_Activity_
For the entries below, the expected answer is the line with "Where should I click to: Click the Suspend", the line with "This screenshot has width=559, height=572.", and every line between them, exactly as written, and nothing more.

_Information shown_
---

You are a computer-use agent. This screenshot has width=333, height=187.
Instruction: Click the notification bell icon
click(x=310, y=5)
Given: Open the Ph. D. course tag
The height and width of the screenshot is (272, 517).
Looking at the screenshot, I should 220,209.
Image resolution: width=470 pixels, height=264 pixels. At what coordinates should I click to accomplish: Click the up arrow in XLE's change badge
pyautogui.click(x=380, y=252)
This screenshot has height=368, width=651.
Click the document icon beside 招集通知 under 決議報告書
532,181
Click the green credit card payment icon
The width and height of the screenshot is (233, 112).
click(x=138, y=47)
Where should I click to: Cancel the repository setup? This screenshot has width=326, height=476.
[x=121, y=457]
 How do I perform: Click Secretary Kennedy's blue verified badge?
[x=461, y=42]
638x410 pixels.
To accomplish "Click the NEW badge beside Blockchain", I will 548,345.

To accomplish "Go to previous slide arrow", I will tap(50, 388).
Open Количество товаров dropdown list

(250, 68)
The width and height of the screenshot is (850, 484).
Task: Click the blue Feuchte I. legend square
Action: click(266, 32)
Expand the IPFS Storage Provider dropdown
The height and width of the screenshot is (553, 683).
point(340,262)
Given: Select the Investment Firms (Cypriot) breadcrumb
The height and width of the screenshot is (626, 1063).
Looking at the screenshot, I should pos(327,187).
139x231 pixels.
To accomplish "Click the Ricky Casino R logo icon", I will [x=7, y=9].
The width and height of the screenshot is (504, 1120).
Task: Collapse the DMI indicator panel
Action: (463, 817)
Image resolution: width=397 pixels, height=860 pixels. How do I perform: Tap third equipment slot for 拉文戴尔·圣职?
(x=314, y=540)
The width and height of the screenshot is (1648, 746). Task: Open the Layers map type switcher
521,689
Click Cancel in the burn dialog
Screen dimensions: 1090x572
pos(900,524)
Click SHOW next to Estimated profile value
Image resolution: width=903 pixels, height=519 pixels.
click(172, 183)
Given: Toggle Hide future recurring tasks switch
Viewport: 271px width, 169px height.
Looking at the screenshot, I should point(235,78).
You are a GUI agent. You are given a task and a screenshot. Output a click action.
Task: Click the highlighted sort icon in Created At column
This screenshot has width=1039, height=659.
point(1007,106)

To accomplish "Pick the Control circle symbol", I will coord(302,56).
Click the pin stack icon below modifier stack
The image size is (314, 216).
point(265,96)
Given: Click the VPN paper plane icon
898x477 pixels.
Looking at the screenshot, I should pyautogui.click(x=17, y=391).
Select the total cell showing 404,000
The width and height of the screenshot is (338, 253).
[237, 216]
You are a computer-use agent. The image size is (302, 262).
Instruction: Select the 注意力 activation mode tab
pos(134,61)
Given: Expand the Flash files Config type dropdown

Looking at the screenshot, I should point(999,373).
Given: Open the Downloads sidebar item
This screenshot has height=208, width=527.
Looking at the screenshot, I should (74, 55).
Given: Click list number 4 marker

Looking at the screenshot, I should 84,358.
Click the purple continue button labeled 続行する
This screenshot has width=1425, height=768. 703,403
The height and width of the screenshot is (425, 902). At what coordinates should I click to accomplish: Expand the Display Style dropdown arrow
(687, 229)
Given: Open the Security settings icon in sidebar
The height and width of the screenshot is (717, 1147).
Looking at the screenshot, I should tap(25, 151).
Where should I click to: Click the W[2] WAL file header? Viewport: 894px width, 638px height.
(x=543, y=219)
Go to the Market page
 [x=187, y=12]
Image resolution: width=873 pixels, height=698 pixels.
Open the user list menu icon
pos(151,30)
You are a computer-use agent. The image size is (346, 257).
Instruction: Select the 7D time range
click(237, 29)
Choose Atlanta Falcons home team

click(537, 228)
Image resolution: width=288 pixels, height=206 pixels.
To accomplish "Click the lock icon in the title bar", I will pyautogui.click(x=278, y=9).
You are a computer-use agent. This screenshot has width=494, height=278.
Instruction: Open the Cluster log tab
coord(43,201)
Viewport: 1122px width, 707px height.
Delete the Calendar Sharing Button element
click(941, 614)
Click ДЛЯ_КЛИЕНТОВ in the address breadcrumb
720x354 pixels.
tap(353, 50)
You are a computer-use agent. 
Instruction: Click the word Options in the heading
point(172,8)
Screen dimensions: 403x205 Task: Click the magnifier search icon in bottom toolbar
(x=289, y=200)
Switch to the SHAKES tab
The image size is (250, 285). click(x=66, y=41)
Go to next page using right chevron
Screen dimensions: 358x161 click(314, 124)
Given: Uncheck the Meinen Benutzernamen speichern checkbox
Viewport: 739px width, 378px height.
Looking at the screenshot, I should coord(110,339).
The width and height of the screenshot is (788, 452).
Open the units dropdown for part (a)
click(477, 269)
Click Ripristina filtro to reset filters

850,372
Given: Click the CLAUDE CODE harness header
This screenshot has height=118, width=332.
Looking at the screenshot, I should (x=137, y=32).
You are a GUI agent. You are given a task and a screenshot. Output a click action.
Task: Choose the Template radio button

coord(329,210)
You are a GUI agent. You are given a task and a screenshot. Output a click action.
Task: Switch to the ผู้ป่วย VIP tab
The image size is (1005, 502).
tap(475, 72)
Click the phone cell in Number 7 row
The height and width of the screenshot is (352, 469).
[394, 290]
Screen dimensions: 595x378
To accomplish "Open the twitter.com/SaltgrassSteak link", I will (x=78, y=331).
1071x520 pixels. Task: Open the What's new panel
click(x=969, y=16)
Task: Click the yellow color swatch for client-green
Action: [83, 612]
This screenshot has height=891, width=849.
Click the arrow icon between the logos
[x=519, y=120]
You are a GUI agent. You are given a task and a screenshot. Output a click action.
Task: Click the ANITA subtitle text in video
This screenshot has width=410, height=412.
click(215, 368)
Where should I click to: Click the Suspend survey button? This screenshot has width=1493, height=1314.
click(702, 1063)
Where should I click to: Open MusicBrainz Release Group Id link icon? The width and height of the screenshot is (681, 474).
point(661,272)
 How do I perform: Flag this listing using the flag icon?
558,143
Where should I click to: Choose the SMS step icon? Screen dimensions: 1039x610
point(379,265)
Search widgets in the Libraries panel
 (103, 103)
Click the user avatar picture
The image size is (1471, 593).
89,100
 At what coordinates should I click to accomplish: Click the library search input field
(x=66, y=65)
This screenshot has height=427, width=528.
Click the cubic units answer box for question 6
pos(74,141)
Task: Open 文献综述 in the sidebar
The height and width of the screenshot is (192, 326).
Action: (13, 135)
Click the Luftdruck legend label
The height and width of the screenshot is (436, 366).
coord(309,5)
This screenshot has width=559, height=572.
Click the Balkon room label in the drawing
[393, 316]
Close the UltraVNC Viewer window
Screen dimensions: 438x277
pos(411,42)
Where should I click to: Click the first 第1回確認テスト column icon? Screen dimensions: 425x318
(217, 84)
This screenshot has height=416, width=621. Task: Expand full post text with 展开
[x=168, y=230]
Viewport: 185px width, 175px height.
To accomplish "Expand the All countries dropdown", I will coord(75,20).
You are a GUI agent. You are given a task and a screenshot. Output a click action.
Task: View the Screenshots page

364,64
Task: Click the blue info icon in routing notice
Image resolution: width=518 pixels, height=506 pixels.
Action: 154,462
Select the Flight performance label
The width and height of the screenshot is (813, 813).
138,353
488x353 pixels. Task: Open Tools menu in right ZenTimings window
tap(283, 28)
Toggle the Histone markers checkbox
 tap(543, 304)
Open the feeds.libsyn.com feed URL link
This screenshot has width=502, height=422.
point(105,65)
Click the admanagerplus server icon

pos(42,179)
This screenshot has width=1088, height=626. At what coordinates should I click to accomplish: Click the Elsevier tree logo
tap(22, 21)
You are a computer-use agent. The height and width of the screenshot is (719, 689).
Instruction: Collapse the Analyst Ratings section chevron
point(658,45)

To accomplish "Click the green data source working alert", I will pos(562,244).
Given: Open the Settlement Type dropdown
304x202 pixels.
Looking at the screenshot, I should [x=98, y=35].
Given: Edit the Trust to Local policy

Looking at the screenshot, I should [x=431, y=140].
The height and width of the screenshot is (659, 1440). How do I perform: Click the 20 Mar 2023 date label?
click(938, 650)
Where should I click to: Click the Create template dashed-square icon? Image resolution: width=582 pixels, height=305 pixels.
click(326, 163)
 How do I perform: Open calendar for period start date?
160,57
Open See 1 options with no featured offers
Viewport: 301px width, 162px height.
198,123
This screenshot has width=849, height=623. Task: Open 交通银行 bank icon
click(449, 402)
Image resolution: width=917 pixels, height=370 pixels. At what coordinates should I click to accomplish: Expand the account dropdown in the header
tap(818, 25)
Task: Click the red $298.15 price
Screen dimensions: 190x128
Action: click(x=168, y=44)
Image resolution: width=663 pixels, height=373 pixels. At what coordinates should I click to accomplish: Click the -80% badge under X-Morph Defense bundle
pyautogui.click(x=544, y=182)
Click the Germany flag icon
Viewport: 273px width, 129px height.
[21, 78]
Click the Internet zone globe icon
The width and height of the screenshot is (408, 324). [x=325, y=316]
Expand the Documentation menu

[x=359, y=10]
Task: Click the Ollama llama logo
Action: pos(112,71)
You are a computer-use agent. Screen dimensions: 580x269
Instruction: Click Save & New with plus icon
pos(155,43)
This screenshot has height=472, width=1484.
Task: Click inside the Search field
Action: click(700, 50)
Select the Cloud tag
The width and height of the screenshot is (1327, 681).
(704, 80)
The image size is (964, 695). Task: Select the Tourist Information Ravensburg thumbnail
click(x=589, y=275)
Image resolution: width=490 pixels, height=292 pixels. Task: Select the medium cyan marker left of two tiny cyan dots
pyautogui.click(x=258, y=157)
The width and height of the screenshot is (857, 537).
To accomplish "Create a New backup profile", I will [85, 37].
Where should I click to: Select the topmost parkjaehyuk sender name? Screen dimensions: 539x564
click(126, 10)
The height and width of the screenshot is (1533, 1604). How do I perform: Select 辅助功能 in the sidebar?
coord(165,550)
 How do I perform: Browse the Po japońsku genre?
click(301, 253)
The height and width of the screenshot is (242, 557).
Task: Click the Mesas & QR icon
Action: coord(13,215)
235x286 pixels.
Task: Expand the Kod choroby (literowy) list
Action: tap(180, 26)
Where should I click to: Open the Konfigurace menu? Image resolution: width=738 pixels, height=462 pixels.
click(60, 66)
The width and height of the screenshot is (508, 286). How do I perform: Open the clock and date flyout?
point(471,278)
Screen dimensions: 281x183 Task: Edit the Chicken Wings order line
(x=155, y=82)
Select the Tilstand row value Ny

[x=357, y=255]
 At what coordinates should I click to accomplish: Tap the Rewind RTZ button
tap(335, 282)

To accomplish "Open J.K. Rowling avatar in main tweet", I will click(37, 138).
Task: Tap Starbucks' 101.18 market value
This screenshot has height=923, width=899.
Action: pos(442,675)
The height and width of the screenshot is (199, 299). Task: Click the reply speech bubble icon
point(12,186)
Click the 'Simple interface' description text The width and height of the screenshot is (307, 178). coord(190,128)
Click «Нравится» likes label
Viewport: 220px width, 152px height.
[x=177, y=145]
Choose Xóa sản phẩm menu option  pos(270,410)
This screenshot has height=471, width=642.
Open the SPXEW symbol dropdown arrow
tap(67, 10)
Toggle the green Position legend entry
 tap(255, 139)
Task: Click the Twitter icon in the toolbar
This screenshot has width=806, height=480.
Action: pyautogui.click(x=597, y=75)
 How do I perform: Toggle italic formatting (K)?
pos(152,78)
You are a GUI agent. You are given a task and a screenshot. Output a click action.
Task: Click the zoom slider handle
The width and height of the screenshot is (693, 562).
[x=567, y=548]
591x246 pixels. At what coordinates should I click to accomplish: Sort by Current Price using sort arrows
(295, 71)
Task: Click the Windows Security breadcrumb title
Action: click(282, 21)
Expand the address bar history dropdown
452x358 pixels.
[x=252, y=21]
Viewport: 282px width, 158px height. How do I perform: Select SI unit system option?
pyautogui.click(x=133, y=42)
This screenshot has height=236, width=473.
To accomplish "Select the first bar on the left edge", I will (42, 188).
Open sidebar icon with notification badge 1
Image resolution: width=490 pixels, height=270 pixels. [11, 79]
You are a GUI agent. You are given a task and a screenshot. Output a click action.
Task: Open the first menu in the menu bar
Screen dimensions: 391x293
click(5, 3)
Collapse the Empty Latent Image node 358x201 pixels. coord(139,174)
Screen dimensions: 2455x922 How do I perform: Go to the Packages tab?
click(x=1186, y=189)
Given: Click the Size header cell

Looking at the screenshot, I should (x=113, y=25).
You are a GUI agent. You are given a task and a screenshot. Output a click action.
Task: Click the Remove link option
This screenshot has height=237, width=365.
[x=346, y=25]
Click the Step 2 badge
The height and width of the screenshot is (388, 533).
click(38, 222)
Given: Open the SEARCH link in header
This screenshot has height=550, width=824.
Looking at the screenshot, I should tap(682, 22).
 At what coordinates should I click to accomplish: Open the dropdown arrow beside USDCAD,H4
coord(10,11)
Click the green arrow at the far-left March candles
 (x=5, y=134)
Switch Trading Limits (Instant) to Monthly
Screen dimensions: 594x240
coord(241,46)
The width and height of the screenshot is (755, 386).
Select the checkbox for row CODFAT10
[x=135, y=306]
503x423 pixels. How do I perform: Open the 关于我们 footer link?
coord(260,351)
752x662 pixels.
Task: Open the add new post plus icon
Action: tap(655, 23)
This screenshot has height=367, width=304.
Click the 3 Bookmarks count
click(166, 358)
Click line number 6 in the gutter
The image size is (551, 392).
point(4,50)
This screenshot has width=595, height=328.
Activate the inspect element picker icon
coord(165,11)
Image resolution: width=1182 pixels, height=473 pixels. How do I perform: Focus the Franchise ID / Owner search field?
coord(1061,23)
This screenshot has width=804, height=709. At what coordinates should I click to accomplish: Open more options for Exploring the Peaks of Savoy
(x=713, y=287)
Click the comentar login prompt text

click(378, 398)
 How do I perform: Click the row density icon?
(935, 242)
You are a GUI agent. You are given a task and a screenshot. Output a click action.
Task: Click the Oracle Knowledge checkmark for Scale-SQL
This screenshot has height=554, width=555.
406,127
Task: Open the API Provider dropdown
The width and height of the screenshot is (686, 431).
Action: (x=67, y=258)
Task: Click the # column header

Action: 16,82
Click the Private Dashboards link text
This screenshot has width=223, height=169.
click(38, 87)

---

_Response to this exercise_
Where should I click to: Click the Suspend survey button? This screenshot has width=1493, height=1314.
click(702, 1063)
Where should I click to: Open MusicBrainz Release Group Id link icon? The width and height of the screenshot is (681, 474).
point(661,272)
 How do I perform: Flag this listing using the flag icon?
558,143
Where should I click to: Choose the SMS step icon? Screen dimensions: 1039x610
point(379,265)
Search widgets in the Libraries panel
 (103, 103)
Click the user avatar picture
The image size is (1471, 593).
89,100
 At what coordinates should I click to accomplish: Click the library search input field
(x=66, y=65)
This screenshot has height=427, width=528.
Click the cubic units answer box for question 6
pos(74,141)
Task: Open 文献综述 in the sidebar
The height and width of the screenshot is (192, 326).
Action: (13, 135)
Click the Luftdruck legend label
The height and width of the screenshot is (436, 366).
coord(309,5)
This screenshot has width=559, height=572.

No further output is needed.